4 czerwca 2014 r. w Cafe Calisia odbyło się spotkanie wspomnieniowe ludzi związanych z "Solidarnością". Zostało ono zorganizowane dla upamiętnienia wydarzeń roku 1989, wedle hasła "Nie ma wolności bez Solidarności". Moderatorem spotkania była dr Grażyna Schlender. Pośród gości znaleźli się: Antoni Pietkiewicz, Agata Wierzejska-Holewska, Grzegorz Tomaszewski, Krzysztof Biernacki, Jan Mak, Jerzy Owczarek, Janina Makowska, Arkadiusz Jackiewicz, Stanisław Piotrowski, Jerzy Pietrzak, Adela Przybył, Wojciech Majewski, Jacek Majewski Andrzej Plichta, Roman Karpiński, Marek Breliński, Andrzej Krawczyk, Maria Cieślik, Mieczysław Walczykiewicz, Sławomir Przygodzki, młodzież z III Liceum Ogólnokształcącego w Kaliszu. Członkowie i sympatycy "S" zebrali się w swoim sprawdzonym gronie by podzielić się wzajemnie refleksjami na temat wydarzeń lat 80-tych XX w.
Dr Grażyna Schlender odczytała zebranym list nadesłany przez Świętosława Fortunę. Niestety nie mógł być on obecny w tym dniu w Kaliszu. Poprzez słowo pisane podzielił się jednak swoimi impresjami z czasu działalności w S". Na początku lat 80-tych pracował w MKZ przy ul. Staszica, potem w siedzibie Zarządu Regionu na alei Wolności. Udzielał porad prawnych. Jego biuro było oblegane przez interesantów od rana do wieczora. Po wybuchu stanu wojennego, 14 grudnia 1981 r. nie pozwolono mu nawet zabrać akt spraw ze swojego biura. Praca dla "S" była dla niego przyjemnością. Jak sam mówi dziś z perspektywy lat, był to uroczy czas pracy dla Ojczyzny.

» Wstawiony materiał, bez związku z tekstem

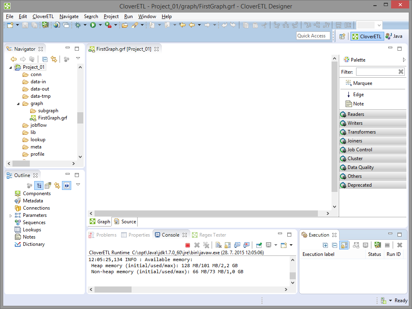Click the red Terminate button in Console
The image size is (412, 309).
187,245
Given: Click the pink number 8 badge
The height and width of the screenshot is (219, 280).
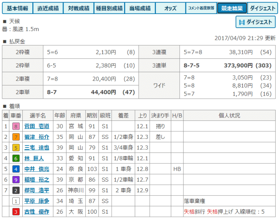Looking at the screenshot, I should 16,126.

Aforystka Urszula Zybura w 1980 r. pracowała w sekretariacie przy ul. Staszica. By zobrazować tamten czas zacytowała czterowiersz Ryszarda Marka Wrońskiego: "Włosa na czworo nie tarmoś, najkrótsze hasło wygłoś, zwycięża Solidarność, czas na solidność". To były właśnie lata solidności i jedności, niesamowitej serdeczności ludzkiej.
Roman Karpiński, który jest członkiem "S" nieprzerwanie od 1980 r. odniósł się do okresu tworzenia Komitetów Obywatelskich. Wspominał, że pierwsze spotkanie odbyło się u Jezuitów, a opozycjonistów wspierał duchowo o. Stefan Dzierżek. Pracowita kampania wyborcza przyniosła owoce. Wybory okazały się sukcesem i otworzyły drogę do nowej szansy, którą wedle prelegenta, nie do końca wykorzystano. Na przemianach u nas skorzystali głównie Niemcy, Węgrzy i Czesi, u których transformacja przeszła bezkrwawo. Według Romana Karpińskiego negatywną decyzją była likwidacja Komitetów Obywatelskich zaraz po wyborach - należało stworzyć z nich partię obywatelską. Niestety nie dokończono również procesu dekomunizacji i lustracji. Należy jednak z całą pewnością zaznaczyć, że "festiwal Wolności" i ludzie, którym nie wszystko było wówczas obojętne, odnieśli ogromną rolę w przemianach ustrojowych Polski.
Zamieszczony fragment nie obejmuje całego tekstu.